TASK INPUTS
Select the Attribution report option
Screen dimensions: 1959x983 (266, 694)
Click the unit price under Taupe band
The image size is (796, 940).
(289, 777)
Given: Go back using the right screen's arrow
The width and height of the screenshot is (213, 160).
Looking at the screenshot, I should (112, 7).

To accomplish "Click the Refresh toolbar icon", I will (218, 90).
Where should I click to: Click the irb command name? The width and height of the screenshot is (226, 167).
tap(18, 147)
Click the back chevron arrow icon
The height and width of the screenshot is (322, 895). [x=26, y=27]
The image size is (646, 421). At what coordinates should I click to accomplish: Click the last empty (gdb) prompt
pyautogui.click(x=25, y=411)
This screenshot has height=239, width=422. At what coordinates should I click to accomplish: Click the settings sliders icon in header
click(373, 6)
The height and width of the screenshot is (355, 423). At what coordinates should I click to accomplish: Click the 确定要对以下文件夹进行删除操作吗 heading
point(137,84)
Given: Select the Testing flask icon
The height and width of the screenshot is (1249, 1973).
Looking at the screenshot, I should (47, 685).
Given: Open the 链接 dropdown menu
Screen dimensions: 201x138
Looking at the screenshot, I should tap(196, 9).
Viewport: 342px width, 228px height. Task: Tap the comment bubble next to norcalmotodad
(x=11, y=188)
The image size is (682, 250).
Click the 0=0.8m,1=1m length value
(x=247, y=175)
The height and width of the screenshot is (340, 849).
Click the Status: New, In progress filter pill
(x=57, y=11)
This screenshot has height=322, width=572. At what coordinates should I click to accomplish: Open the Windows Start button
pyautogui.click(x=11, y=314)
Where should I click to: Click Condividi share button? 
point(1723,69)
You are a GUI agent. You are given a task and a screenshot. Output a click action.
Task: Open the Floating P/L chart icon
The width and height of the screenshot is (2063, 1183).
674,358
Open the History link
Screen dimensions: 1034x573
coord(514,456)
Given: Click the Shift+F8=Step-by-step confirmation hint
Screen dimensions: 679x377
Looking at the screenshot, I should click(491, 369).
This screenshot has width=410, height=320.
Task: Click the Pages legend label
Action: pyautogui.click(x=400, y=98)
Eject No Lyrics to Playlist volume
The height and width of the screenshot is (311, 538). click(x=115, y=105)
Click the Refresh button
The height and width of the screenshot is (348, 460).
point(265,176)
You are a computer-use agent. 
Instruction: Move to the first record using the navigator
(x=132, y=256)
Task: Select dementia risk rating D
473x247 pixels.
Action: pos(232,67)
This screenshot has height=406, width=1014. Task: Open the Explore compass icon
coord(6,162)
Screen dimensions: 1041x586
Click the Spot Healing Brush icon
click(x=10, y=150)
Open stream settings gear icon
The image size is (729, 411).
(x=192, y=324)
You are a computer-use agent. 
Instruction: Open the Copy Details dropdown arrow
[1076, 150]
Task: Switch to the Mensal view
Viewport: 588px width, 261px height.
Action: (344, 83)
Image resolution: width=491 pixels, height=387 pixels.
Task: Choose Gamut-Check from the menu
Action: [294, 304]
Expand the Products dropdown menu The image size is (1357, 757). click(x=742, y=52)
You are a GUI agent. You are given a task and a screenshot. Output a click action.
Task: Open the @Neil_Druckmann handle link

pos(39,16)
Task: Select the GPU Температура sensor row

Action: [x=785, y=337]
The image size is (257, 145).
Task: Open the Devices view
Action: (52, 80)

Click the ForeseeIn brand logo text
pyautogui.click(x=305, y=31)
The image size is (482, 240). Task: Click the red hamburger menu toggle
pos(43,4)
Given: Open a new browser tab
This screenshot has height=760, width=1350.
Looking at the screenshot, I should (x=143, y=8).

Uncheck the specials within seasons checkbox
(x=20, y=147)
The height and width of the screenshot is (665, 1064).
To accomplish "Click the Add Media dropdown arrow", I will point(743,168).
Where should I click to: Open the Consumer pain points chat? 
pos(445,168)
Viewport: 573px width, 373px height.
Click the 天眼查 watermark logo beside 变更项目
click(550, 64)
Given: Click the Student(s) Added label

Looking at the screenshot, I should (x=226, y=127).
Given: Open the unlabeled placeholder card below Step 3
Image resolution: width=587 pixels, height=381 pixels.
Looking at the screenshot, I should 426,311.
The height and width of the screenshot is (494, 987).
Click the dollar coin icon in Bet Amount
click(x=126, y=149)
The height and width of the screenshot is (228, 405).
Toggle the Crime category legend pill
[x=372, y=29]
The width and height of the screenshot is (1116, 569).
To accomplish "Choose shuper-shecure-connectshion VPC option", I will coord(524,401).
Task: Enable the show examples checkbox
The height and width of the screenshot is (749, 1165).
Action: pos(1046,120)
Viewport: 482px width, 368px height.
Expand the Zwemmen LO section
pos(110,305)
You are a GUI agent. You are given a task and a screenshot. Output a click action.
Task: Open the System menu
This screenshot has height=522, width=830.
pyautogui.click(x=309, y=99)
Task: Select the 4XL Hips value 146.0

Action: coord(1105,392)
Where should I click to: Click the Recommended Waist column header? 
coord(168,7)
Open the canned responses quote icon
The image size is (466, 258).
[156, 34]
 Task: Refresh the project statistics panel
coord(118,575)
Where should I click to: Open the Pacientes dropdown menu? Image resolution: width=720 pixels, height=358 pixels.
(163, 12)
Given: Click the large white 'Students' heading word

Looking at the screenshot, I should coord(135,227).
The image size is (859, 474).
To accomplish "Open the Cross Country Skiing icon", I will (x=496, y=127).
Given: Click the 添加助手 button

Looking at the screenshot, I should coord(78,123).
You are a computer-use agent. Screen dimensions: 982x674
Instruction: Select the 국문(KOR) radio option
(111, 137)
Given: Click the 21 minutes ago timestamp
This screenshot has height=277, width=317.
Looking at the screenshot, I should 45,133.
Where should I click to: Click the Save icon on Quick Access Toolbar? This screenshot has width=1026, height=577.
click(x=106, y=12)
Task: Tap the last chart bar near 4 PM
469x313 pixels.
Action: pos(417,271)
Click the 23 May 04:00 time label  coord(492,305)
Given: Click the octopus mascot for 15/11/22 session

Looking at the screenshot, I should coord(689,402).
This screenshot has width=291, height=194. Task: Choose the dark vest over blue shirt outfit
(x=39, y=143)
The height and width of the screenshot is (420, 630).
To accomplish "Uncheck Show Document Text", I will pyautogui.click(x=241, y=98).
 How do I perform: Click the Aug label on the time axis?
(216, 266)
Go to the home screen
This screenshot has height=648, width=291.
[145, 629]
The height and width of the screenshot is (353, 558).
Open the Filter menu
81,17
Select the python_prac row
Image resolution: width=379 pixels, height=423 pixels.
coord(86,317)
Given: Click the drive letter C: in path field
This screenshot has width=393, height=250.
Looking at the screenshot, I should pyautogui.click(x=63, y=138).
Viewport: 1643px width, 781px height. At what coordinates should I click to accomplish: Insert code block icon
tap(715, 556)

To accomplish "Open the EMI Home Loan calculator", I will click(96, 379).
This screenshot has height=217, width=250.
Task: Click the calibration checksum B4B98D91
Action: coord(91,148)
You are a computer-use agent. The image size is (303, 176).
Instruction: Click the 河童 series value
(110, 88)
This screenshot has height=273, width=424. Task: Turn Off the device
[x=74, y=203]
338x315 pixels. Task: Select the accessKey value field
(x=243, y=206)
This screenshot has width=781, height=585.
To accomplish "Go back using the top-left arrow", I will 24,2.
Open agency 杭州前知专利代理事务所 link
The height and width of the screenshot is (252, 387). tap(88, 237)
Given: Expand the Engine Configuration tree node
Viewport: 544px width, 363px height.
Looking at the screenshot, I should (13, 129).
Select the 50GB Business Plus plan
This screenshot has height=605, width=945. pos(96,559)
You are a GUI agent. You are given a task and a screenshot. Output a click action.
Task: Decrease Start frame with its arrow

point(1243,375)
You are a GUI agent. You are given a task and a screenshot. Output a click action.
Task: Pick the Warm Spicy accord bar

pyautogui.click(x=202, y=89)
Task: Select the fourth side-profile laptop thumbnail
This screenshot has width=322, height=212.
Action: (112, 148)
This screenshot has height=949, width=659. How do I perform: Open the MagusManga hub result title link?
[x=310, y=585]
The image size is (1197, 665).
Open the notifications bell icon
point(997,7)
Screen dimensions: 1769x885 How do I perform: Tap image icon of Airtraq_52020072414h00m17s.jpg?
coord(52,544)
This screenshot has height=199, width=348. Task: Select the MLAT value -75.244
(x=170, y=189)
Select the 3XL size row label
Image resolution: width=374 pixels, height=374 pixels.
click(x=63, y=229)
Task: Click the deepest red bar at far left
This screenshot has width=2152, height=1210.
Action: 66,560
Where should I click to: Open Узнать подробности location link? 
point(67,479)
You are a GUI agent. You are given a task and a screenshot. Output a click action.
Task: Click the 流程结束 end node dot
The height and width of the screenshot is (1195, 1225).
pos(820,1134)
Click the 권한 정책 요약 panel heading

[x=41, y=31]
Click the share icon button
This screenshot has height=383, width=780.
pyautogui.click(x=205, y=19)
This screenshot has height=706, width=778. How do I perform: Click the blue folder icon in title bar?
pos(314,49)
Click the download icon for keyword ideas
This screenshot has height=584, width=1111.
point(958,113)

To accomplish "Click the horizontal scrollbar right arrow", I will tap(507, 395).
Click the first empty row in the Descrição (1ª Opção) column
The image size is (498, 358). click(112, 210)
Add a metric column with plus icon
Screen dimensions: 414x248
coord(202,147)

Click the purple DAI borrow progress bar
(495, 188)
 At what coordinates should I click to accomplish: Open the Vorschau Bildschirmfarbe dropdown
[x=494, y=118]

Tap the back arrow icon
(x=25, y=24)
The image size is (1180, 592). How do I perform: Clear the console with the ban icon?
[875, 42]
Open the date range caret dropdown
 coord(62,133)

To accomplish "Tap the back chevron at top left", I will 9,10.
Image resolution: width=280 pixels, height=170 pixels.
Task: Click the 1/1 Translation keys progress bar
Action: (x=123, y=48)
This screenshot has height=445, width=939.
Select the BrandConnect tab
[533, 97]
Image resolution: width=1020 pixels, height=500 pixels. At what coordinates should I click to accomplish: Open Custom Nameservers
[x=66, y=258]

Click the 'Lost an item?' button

SHORT EXERCISE
Rewrite the material between the lines holding "This screenshot has width=781, height=585." and "The height and width of the screenshot is (252, 387).", inclusive, putting "upper-left arrow" in place of "top-left arrow" and keeping everything else the same.

SOLUTION TO THE EXERCISE
This screenshot has width=781, height=585.
To accomplish "Go back using the upper-left arrow", I will 24,2.
Open agency 杭州前知专利代理事务所 link
The height and width of the screenshot is (252, 387). tap(88, 237)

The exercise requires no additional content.